If there’s a tutorial on this, I haven’t found it. Other than the general examples in the AHK documentation itself.
@Lorenz_o I learned a lot from Juho’s AHK tutorials on youtube, in case you havent come across them yet.
Other than that, I refer to the documentation a lot.
The help file that comes with the installation is easier to use. The commands that are in this script are in there and well documented.
I used this script all day yesterday and it works well as long as you click the window you want the controlsend to work on. I was hoping the mousegetpos would force the focus onto wherever the mouse was but it doesnt do it reliably.
Still tweaking this and found changing ^!WheelDown:: to +WheelDown so it’s “Shift+WheelDown” instead, this makes it work as I intended where the keycommand is applied to where the mouse is.
Oh, about the AHK tutorials with browsers. Don’t let that stop you from using those tutorials for Cubase stuff. It’s just a matter of changing the WinTitle to whatever it is for Cubase windows. AHK has “WindowSpy” to help you with this. It comes preloaded in any AHK script you run and you can access it by right-clicking the systray icon for the script.
I’m sorry I couldn’t follow there. What do you mean exactly?
I use shift+mousewheel for horizontal scrolling already which I wouldnt think can be changed so did you mean to use the alt key?
Control+Mw for horizontal zooming so “+WheelDown” wouldn’t be good I’d need “^+WheelDown” Or just !WheelDown would be okay “^+Wheel” is how studio one handles it by default so that’s what I tried but I forgot about alt being unbound so that’s even more convenient I suppose.

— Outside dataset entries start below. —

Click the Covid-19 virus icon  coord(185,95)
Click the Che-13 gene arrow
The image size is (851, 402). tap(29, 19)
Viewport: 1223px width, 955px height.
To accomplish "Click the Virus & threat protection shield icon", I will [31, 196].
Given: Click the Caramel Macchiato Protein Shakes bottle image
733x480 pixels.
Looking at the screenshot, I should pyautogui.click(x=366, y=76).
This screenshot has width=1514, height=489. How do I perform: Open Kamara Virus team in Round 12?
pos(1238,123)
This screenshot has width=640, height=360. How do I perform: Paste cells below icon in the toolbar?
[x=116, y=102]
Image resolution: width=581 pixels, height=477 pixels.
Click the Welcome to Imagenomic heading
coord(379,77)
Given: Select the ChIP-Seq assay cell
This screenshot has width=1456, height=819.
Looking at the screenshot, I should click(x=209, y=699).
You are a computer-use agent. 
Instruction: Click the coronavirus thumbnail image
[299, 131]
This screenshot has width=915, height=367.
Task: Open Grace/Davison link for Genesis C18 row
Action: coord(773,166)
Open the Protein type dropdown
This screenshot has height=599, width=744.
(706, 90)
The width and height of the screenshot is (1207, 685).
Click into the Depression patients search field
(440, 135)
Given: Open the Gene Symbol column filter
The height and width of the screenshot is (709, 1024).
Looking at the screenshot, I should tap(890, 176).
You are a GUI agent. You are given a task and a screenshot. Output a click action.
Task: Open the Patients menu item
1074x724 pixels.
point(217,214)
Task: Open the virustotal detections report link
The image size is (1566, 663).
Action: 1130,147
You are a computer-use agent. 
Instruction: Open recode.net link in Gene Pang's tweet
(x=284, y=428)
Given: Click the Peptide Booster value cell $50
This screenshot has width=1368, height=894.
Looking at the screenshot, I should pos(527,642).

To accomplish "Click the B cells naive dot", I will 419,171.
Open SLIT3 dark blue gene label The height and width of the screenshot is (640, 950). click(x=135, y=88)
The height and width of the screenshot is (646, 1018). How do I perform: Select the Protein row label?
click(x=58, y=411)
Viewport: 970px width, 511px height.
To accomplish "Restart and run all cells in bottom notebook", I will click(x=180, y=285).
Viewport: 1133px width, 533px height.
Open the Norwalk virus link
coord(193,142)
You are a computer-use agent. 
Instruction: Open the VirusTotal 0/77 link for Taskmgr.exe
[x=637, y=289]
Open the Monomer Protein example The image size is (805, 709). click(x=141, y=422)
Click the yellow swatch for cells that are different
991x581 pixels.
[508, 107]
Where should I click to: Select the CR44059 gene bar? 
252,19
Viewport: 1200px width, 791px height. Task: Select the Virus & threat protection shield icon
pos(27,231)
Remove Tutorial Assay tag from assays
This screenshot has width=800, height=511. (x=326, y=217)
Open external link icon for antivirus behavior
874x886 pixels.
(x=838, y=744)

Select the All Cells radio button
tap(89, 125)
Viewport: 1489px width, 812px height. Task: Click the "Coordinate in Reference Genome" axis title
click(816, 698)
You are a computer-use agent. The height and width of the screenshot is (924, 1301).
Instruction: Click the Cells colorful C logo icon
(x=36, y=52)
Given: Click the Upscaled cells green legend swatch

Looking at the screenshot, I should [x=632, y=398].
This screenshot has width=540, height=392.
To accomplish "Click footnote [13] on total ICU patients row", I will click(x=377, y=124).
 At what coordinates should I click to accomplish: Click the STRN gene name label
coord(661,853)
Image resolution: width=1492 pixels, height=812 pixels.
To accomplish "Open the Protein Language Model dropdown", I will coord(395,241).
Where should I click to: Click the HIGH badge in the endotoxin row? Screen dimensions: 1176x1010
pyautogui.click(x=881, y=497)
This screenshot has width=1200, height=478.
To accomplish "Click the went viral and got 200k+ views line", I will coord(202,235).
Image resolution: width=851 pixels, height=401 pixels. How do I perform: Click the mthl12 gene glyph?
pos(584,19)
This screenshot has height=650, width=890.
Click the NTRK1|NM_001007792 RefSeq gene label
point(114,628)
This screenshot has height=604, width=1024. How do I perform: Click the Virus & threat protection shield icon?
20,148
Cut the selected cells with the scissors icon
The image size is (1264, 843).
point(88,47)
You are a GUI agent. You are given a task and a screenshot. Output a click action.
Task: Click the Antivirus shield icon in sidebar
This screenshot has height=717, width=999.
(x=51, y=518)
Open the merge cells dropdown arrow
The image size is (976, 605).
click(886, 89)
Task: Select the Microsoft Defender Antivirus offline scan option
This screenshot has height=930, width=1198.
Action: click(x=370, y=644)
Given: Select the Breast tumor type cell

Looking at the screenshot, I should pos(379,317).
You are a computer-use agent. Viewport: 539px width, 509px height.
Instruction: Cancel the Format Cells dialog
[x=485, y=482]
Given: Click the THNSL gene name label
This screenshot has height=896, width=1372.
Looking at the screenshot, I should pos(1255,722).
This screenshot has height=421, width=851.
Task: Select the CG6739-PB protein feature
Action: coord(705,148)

Whenever you run an AHK script, it places an icon in the system tray (white ‘H’ on green background, in far right end of Windows taskbar). If you right click that icon, a contextual menu will pop up and there you should see “Window Spy” as a selection. Click that and a new AHK GUI will pop up. If you check “Follow Mouse” in the top right of that window, all the information there will be updated as you move your mouse around. It constantly updates the window information of where your mouse is. Here you can get things like WinTitle, mouse coordinates and Control information that you can use when working on AHK scripts.
I forgot shift+mousewheel is already assigned to horizontal scroll. I don’t use that so it doesn’t affect my workflow. But I think it does highlight a difference between how Cubase detects Shift and Alt. I think because Alt is a hardcoded function for “Suspend All Channel Linking”, it checks for it more aggressively and places it at a higher priority than Shift. This is probably why Cubase “sees” the single letter keystroke from Shift+Mousewheel and not Alt+Mousewheel.
AHK is really flexible. I think it’s just a matter of finding a way that works with the quirks of Cubase and getting used to it if it’s not already part of your muscle memory.